In the records below, find the line containing "Task: Open the"; restate it and every later line word for word, through the last.

• • •

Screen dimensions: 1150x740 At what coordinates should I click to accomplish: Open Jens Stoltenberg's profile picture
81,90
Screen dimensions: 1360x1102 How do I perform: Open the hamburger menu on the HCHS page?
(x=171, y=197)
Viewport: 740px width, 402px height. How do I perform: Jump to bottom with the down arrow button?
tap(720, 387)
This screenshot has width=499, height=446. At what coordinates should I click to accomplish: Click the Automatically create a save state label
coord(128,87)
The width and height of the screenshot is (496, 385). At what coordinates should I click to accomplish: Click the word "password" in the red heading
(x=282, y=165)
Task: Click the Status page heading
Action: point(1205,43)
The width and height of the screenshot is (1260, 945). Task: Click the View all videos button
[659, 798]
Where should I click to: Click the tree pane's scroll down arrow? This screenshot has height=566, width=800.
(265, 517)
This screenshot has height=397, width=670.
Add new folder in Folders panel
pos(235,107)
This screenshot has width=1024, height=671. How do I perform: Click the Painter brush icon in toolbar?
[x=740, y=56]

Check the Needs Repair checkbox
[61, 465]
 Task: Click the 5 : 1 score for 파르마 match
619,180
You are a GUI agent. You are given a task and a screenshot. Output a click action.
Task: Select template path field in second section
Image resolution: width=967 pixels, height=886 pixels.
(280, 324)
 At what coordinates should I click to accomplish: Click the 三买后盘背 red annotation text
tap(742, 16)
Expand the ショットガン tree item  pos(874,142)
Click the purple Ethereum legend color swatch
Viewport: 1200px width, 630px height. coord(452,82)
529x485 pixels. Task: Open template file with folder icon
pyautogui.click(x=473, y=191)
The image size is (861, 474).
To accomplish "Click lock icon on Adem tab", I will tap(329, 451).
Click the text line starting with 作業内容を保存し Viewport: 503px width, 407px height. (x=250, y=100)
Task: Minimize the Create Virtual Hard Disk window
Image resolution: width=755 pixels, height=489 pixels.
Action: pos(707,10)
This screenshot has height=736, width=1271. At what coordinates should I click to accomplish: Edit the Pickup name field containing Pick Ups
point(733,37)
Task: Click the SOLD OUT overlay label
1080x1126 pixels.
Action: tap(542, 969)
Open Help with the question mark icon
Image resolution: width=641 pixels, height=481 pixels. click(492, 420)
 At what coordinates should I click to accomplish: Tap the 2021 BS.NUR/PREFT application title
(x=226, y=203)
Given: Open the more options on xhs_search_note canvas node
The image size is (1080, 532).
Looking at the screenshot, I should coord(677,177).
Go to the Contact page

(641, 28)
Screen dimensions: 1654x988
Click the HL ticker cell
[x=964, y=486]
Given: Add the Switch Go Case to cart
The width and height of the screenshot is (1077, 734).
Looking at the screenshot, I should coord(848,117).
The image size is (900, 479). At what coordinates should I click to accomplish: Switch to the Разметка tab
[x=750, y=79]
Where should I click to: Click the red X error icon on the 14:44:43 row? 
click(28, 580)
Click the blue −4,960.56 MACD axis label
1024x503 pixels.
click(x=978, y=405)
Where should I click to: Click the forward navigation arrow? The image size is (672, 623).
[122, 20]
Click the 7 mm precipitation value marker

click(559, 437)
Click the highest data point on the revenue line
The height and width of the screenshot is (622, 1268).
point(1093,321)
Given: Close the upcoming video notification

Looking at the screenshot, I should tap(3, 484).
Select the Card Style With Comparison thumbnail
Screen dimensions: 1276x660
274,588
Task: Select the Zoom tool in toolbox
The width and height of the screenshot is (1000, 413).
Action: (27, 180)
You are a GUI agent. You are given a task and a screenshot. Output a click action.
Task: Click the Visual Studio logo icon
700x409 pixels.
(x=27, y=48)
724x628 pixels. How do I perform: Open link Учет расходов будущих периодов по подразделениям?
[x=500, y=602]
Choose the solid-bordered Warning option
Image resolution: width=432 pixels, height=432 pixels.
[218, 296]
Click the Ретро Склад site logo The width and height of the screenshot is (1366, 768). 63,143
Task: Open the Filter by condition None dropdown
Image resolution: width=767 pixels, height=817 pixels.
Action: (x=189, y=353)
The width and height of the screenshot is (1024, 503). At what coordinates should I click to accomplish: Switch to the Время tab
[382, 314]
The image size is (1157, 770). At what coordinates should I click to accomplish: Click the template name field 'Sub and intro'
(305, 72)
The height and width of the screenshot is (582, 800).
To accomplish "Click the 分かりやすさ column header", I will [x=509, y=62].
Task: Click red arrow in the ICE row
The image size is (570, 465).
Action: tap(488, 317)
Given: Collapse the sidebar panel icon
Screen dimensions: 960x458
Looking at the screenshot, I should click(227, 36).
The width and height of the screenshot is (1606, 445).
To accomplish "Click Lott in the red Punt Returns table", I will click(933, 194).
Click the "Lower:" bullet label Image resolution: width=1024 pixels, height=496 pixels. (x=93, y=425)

• • •

- Output for this task:
Task: Open the Filter by condition None dropdown
Image resolution: width=767 pixels, height=817 pixels.
Action: (x=189, y=353)
The width and height of the screenshot is (1024, 503). At what coordinates should I click to accomplish: Switch to the Время tab
[382, 314]
The image size is (1157, 770). At what coordinates should I click to accomplish: Click the template name field 'Sub and intro'
(305, 72)
The height and width of the screenshot is (582, 800).
To accomplish "Click the 分かりやすさ column header", I will [x=509, y=62].
Task: Click red arrow in the ICE row
The image size is (570, 465).
Action: tap(488, 317)
Given: Collapse the sidebar panel icon
Screen dimensions: 960x458
Looking at the screenshot, I should click(227, 36).
The width and height of the screenshot is (1606, 445).
To accomplish "Click Lott in the red Punt Returns table", I will click(933, 194).
Click the "Lower:" bullet label Image resolution: width=1024 pixels, height=496 pixels. (x=93, y=425)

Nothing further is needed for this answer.